Introduction - Text 4
Concurrently, it became a camera at one and the same time tied up with the golden years of Hollywood cinema and firmly rooted in a documentary cinema in the field of natural history, out of which it had emerged:
It is today unquestionably one of the greatest instruments of its kind in existence, and for the particular purpose for which it was designed it has no equal. It is found in the studio, in the home, on the athletic field, and in the most remote corners of the earth, the peaks of the Himalayas, the South Seas, the Arctic circles. It has provided a fascinating textbook for countless numbers of men, women, and children, and very particularly the children. Furthermore, as I mentioned, the Government of the United States found it important for its use in war and is continuing to do so in peace.[8]
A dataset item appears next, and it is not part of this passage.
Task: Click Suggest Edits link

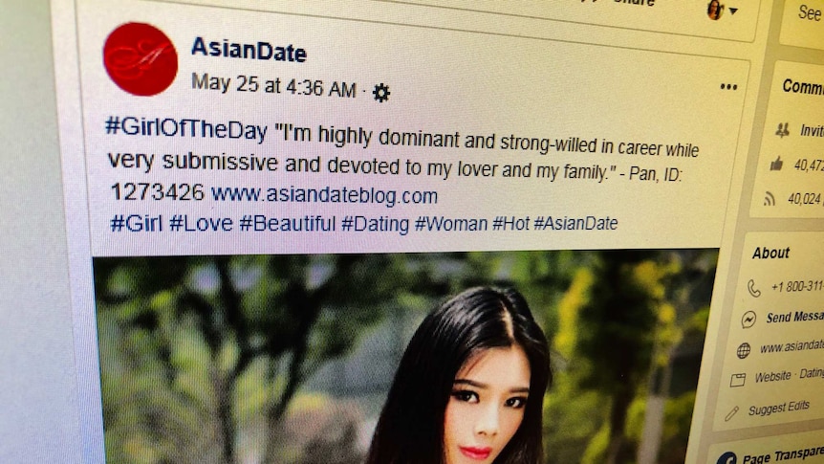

The Akeley camera was thus born for the first time, in 1916, out of a desire to extend practices already underway for recording live animals, in this case through the use of a new medium. It was then born a second time with its role in various fields of cinema, granting them their autonomy from the camera’s initial function conceived by Carl Akeley. As in the powerful double birth model in media history,[9] these uses of a moving picture camera – and its later recuperations – are part of a history of technology which must be written in a way which takes its uses, but also its re-uses and shifts in use, into account.
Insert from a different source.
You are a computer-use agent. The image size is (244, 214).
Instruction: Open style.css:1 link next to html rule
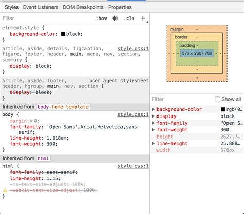point(133,166)
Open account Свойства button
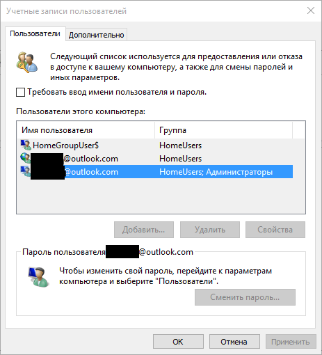This screenshot has height=355, width=322. click(275, 230)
The sections of the present parcours and their titles underscore their authors’ decision to highlight a kind of personification of the Akeley camera. A persona, a personage, with a personality which came into the world and is the subject of a biography, the ideal afterword for which is, in our view, an exhibition of the 2020s whose mounting we will recount at the end of this parcours through the storytelling of the museologist Mark Alvey. A kind of oral history, one might say. In this way, this vitalistic metaphor becomes a key to understanding through which the present authors (Viva Paci, Gil Chataigner, Maxime Harvey, Éric Falardeau) and the head of the research project under the aegis of which this collective text has been prepared (Viva Paci) have been able to tie together the usually remote fields of knowledge in which our personage’s adventures took shape. This camera, when studied through the prism of its birth in the museum, and its cinematic birth, will also assist us in thinking about the relations between cinema and the museum. This in turn will make it possible to demonstrate the dynamics of exchange and influence between the fields of scientific research, the dissemination of knowledge, and entertainment. This technical object warrants our attention for several reasons: its cultural origins (natural history); its documentary uses (expedition films); and its incorporation into the cinema of the studio system (specific shots taken by specialized camera operators). Over the course of our synchronic research, which focused on the era of this camera, the Akeley appeared to us to have its own aura. It has unique technical attributes, which have special charm, and an unusual personal history: born for adventure, it was very helpful because it was so functional, and was both ergonomic and of unusual shape. Its curves were out of keeping with the hard angles of its fellows, something which became an element of distinction, almost a trophy, for any in-the-know camera operator who mastered it. It carried within it a whole lifetime of stories.
Through the stories and non-stories around the history of the Akeley camera there arises a polyphonic and critical historiography of its uses – both real and imagined – and of its protagonists – both recognized and marginalized, but also human and non-human. From the hopes and ideals (pertaining both to cinema and to the museum) materialized by the camera’s creation (The Habitat Diorama, in/a Film) to the museographical revisiting carried out a century later (A Camera in the Museum, with the Other Living Things), this parcours aims to bring to light several aspects of the roles taken up by this technology in a variety of corporations and different professional and amateur trades in American cinema (Patents and Prowess; The Akeley Specialists; A Camera in a Film, with Its Character) and in an elsewhere made exotic (The Moving Camera and Films on Shelves; (Don’t) Look at the Camera).